● **Texte de la page**
....................
L’ambassadeur de la Fédération de Russie en Algérie revient longuement dans cet entretien accordé à L’Expression sur les relations entre les deux pays. Son Excellence Alexander Egorov estime qu’il est tout à fait du droit de l’Algérie de renforcer son potentiel militaire pour assurer sa sécurité. La polémique née suite à l’affaire des Mig-29 est résolue, à en croire notre interlocuteur suite à la dernière visite effectuée par le Président algérien en Russie. M.Alexander Egorov s’étale sur le conflit au Caucase. Il affirme que son pays n’a aucune visée expansionniste dans la région, mais avertit que la Russie ne tolèrera pas de guerre sur ses frontières.
L’Expression: L’Algérie et la Russie ont signé un accord de partenariat stratégique en 2001, le premier du genre passé avec un pays arabe ou africain. Peut-on faire le bilan de ce partenariat sept ans après?
Alexander Egorov: Nos relations avec l’Algérie évoluent très positivement. Durant les deux législatures de M. Poutine, il y a eu au total cinq rencontres entre les deux présidents des pays respectifs. Les relations ont repris après le creux affiché durant les années 90, qui s’explique par le fait que les deux pays furent occupés par les affaires internes qu’elles soient politiques ou économiques. La vision de nos dirigeants est en totale concordance sur les questions globales de sécurité dans le monde.
Bien évidemment, notre partenariat est stratégique dans le domaine énergétique dans la mesure où les deux pays sont exportateurs et producteurs de pétrole et de gaz. En octobre, nous avons adressé une invitation au président du Parlement algérien. On organise très prochainement une exposition des pays arabes à Moscou, en marge de laquelle une rencontre est programmée entre le conseil d’hommes d’affaires russes et la délégation algérienne.
L’accord d’armement signé entre la Russie et l’Algérie a soulevé beaucoup de polémique. Les Mig 29 sont remplacés par les Sukhoi. Les analyses se sont multipliées sur ce contrat. Est-ce que le dossier est clos?
Je n’aimerais pas spécialement parler de cette question. C’est un dossier confidentiel géré par les deux Etats. C’est à la partie algérienne d’apprécier la qualité de cet accord. Je tiens à souligner néanmoins que la coopération entre les deux pays dans le domaine sécuritaire, notamment en matière de lutte contre le terrorisme, est très intéressante. Et elle va continuer.
....................
● **Objectif**
Recopiez le passage de l’entretien qui commence par « L’Expression: L’Algérie et » et se termine par « dans le monde. », en y remplaçant « positivement » par « favorablement ».

● **Données affichées**
....................
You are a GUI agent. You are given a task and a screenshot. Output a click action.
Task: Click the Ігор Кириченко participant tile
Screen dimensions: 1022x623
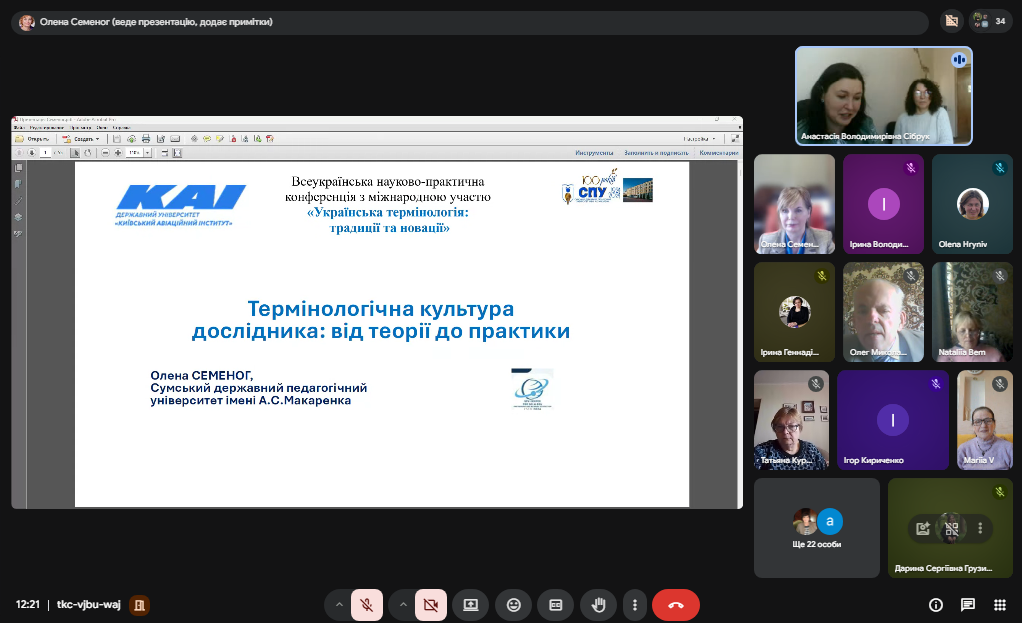892,420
....................
● **Réponse écrite**
L’Expression: L’Algérie et la Russie ont signé un accord de partenariat stratégique en 2001, le premier du genre passé avec un pays arabe ou africain. Peut-on faire le bilan de ce partenariat sept ans après?
Alexander Egorov: Nos relations avec l’Algérie évoluent très favorablement. Durant les deux législatures de M. Poutine, il y a eu au total cinq rencontres entre les deux présidents des pays respectifs. Les relations ont repris après le creux affiché durant les années 90, qui s’explique par le fait que les deux pays furent occupés par les affaires internes qu’elles soient politiques ou économiques. La vision de nos dirigeants est en totale concordance sur les questions globales de sécurité dans le monde.